Narciso non aggiunge altro, dall'altra parte di sente solo il respiro affannato di Stefano che non sa cosa rispobdere. Mi chiedo chi sia questo fantomatico Filippo, mi chiedo perché nessuno mi dice mai niente... Sarà che sono invisibile, ma non è comunque giusto. Narciso dovrebbe tenere un diario pure lui, così potrei tenermi aggiornata sugli sviluppi della sua vita. 

"Non hai altro da chiedermi?" 

Lo incalza, irritato da quello che sembra un'aspetrato silenzio. 

"No..." 

Stefano non aggiunge altro, la sua voce muore li dove era nata poco prima, nel profondo della sua gola, con un tono triste, forse malinconico. 
Più la conversazione continua, più vorrei capire di chi e di cosa stanno parlando. Non sto capendo davvero nulla. 

"Bene, allora vado a farmi una doccia, se lo vedo Salutamelo. Tanto oggi non è il giorno volto ai doveri coniugali come li chiami tu?!," 

"Si..." 

Istintivamente Narciso, senza pensarci due volte, gli sbatte il telefono in faccia, senza un ciao, senza niente. 
Prende il telefono e corre in bagno, dove si spoglia e si butta sotto l'acqua gelata, conoscendolo, pensando solo a cosa mettersi stasera. 
Trecento sessantaquattro giorni fa, non pensavo nemmeno di vederlo aprire nuovamente gli occhi, e adesso lo vedo vivere ogni giorno una vita apparentemente normale. 
La vita a volte è proprio strana...


domenica 24 febbraio 2013

Friendship

23 Febbraio 2013.
Era già passata una settimana dal giorno in cui Narciso aveva compiuto i fatidici vent'anni che, qualche mese prima, non avrei mai pensato sarebbe mai riuscito a compiere, a festeggiare, a vivere come una persona normale di vent'anni.
Invece, come spesso accadeva, lo avevo sottovalutato, lui a vent'anni c'era arrivato, e a una settimana esatta da quando li aveva compiuti, era arrivato il momento di festeggiarli, del taglio della torta, del'apertura dei pacchetti.
Erano le undici passate quando di malavoglia, si alzò dal letto per andare in cucina a bere un caffè, a mangiare una brioche, a ingoiare le sue tanto amate pastiglie... Non se lo aspettava, ma davanti al frigorifero, trovò quella mummia di suo fratello, di un colore cadaverico, che alle sei del mattino lo aveva chiamato perchè era chiuso fuori di casa tanto per cambiare.

 "Come mai- disse Narciso-sei già in piedi?"

"Avevo sete e un sacco di fame, adesso me ne torno a letto, non ti preoccupare!! Non ti strò in mezzo ai piedi"

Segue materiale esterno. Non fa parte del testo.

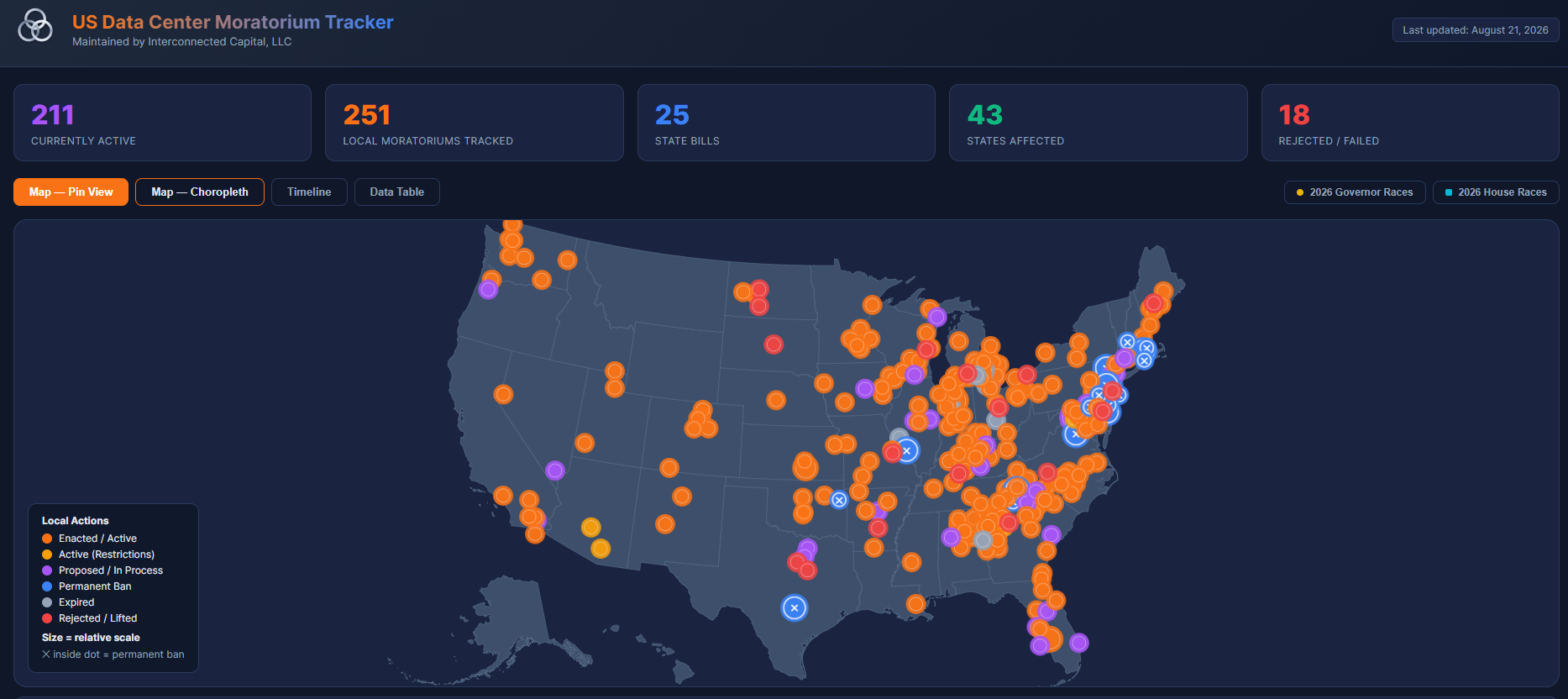This screenshot has height=699, width=1568.
Task: Click the purple pin in southeast Florida
Action: 1079,643
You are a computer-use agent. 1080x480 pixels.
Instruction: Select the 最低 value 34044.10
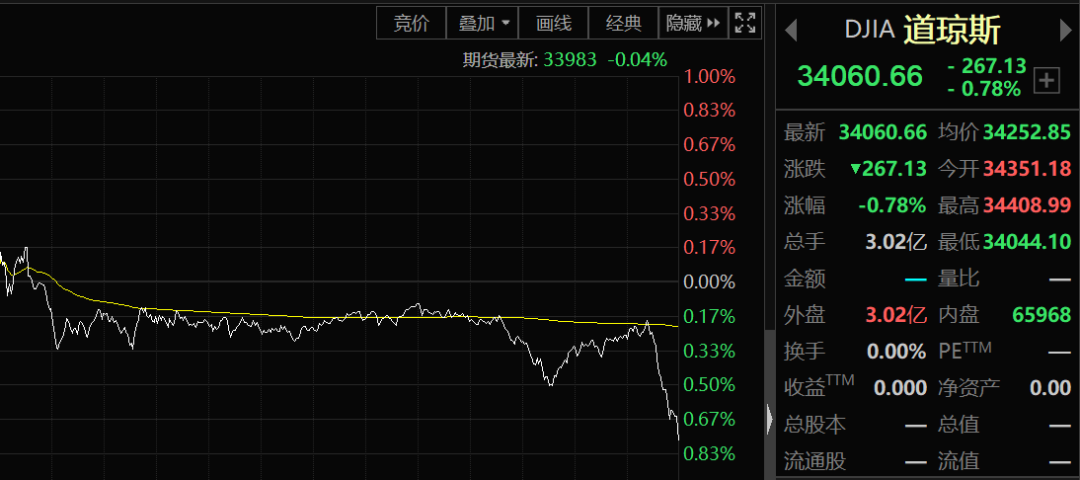1027,241
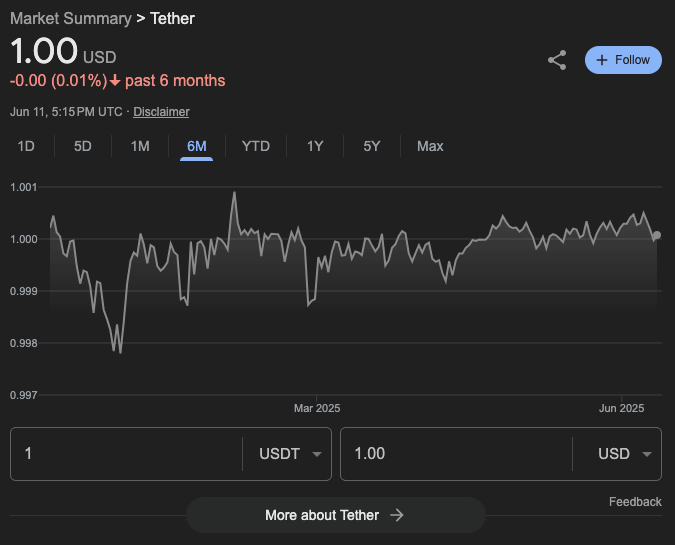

Suo fratello, meccanicamente, afferrò una bottiglia d'acqua frizzante congelata e, osservato dagli occhi ancora impastati di sonno di Narciso, se ne tornò in camera sua, chiuse bene la porta per assicurarsi che nessun raggio di luce la oltrepassasse. e si rimise sotto le calde coperte a dormire.
Intanto, Narciso, si era preparato il caffè, lo aveva versato in una tazzina di vetro con un cucchiaio e mezzo di zucchero di canna grezzo, e mangiava a piccolissimi morsi una barretta di cioccolato.
Il telefono si mise a squillare, lui lo osservava, rileggeva il nome sullo schermo illuminato nella sua stanca testa...

"L'UomoDiLatta.... L'UomoDiLatta... L'UomoDiLatta... L'UomoDiLatta... L'UomoDiLatta... L'UomoDiLatta....L'UomoDiLatta... L'UomoDiLatta... L'UomoDiLatta... L'UomoDiLatta..."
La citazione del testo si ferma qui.